━━ Supplied material ━━
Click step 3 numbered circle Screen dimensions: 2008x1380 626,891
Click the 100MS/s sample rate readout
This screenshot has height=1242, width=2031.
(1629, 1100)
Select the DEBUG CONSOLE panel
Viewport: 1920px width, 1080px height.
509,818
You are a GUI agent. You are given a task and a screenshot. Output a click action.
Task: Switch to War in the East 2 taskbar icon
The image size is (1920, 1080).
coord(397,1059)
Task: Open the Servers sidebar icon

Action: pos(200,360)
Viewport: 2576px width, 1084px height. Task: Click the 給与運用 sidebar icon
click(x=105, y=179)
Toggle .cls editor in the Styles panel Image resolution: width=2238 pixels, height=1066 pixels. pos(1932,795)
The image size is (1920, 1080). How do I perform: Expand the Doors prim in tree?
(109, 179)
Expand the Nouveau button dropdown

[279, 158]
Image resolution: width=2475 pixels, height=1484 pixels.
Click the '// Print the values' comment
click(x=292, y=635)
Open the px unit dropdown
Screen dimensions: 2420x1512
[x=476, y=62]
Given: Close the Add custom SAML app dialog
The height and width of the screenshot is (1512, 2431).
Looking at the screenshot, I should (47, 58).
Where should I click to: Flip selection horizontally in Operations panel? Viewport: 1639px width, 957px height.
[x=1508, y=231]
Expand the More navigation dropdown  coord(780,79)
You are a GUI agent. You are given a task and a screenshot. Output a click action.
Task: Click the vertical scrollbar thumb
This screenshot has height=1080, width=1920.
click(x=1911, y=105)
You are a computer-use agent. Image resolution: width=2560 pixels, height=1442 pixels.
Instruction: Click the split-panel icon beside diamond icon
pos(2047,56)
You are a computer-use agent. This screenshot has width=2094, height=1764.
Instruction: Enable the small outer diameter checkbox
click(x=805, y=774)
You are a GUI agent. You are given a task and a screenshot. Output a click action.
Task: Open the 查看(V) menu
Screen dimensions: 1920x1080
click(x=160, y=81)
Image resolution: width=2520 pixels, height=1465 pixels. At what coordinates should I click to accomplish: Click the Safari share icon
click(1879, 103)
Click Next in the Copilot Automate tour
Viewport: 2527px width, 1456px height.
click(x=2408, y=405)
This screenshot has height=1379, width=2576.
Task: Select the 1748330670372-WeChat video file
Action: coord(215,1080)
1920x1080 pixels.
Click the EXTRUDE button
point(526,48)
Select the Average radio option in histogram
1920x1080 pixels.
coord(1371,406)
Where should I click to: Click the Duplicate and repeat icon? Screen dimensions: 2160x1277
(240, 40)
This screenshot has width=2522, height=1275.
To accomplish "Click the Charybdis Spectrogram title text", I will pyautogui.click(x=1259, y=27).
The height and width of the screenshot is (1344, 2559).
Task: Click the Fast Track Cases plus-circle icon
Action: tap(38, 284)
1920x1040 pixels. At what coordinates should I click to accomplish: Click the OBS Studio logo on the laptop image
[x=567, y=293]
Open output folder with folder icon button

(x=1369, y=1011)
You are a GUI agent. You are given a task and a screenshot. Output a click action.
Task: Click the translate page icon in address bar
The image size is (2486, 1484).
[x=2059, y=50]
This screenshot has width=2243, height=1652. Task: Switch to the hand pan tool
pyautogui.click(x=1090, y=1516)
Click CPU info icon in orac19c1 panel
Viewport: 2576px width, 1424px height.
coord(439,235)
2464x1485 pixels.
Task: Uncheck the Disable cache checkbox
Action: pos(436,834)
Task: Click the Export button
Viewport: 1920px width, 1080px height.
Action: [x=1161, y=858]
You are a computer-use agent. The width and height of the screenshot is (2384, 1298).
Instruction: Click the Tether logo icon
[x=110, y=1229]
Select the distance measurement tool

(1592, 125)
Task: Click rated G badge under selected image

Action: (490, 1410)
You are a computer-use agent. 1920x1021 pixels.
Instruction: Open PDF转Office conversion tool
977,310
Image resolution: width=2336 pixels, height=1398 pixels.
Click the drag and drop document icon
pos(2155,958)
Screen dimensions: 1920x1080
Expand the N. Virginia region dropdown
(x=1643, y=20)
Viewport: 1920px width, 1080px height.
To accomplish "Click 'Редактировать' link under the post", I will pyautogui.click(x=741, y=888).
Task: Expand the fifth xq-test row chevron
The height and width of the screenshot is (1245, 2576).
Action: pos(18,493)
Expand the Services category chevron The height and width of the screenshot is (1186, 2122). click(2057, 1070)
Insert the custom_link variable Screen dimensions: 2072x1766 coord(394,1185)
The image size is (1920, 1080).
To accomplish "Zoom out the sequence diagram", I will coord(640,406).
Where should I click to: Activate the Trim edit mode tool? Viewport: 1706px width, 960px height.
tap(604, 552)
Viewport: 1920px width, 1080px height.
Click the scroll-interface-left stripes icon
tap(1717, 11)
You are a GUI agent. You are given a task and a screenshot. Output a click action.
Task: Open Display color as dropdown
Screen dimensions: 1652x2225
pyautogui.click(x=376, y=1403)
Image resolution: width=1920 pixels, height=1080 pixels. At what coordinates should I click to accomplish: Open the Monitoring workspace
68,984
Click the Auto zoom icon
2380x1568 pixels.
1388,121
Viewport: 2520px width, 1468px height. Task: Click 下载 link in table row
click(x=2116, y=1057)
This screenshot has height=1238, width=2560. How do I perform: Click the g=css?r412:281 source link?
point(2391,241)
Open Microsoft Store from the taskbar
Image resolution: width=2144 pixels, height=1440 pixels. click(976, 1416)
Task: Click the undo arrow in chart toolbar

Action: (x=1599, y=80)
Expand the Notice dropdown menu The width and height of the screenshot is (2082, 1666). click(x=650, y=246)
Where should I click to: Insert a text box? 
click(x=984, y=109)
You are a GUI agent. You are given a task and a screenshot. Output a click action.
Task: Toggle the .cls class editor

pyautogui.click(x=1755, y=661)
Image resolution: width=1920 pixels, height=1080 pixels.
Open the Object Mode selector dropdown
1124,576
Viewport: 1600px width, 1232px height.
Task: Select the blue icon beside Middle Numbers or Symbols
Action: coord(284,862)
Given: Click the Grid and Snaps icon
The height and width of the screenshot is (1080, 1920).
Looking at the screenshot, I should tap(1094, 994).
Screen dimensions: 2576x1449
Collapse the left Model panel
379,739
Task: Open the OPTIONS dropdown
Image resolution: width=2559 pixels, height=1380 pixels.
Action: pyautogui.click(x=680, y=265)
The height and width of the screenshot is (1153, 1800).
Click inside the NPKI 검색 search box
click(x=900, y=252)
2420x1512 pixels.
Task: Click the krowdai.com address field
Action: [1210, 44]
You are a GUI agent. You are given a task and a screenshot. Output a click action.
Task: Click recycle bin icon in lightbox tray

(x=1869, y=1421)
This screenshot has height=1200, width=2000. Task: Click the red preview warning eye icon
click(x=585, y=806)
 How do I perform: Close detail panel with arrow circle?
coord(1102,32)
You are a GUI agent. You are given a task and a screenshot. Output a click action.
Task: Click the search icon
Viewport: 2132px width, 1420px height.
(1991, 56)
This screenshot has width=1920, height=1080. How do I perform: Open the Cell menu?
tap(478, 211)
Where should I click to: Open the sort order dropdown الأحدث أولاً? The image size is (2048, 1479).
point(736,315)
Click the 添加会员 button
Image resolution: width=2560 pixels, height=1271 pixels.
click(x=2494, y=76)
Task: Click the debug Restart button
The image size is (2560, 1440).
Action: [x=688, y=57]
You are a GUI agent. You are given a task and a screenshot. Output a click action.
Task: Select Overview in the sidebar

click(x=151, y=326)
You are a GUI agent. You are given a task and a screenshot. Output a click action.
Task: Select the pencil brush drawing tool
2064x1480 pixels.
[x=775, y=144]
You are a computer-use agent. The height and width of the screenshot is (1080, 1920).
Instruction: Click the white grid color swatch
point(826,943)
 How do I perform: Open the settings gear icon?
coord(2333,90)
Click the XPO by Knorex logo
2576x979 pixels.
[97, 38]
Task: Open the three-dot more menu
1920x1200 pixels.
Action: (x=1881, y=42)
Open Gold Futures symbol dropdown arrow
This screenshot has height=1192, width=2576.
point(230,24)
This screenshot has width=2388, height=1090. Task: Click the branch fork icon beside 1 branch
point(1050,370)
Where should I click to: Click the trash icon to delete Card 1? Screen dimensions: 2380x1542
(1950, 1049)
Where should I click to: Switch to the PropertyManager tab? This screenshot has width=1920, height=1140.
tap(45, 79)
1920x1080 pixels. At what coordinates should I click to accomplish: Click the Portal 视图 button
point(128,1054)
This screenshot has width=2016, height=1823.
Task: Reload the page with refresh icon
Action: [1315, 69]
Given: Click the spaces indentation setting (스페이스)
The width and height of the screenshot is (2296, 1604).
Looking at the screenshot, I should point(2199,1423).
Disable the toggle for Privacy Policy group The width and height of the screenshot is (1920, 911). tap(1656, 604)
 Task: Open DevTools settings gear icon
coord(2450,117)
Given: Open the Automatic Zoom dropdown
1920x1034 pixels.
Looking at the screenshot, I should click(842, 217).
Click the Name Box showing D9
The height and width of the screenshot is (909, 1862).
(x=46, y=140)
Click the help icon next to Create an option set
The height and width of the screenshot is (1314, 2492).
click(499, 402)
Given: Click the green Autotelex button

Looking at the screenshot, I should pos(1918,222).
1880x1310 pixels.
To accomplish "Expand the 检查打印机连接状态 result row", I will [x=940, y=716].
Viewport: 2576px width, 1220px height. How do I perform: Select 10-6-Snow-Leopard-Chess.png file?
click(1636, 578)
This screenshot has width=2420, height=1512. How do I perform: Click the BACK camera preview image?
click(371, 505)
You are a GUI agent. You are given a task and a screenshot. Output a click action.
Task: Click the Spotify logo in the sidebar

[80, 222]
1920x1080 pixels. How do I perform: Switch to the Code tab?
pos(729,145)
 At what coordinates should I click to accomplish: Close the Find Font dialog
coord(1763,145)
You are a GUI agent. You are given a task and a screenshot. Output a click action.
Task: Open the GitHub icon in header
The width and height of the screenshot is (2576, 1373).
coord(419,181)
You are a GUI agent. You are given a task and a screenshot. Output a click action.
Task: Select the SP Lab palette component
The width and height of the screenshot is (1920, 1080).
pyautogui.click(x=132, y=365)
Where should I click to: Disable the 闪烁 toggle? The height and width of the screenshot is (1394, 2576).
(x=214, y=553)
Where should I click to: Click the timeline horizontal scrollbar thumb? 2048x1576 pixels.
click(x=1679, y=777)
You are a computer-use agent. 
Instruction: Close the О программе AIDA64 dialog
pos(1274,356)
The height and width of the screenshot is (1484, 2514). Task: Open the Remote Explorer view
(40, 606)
━━━
* What you will do
Only a number is wanted: how many lines above include "chevron"?

* Solved problem
2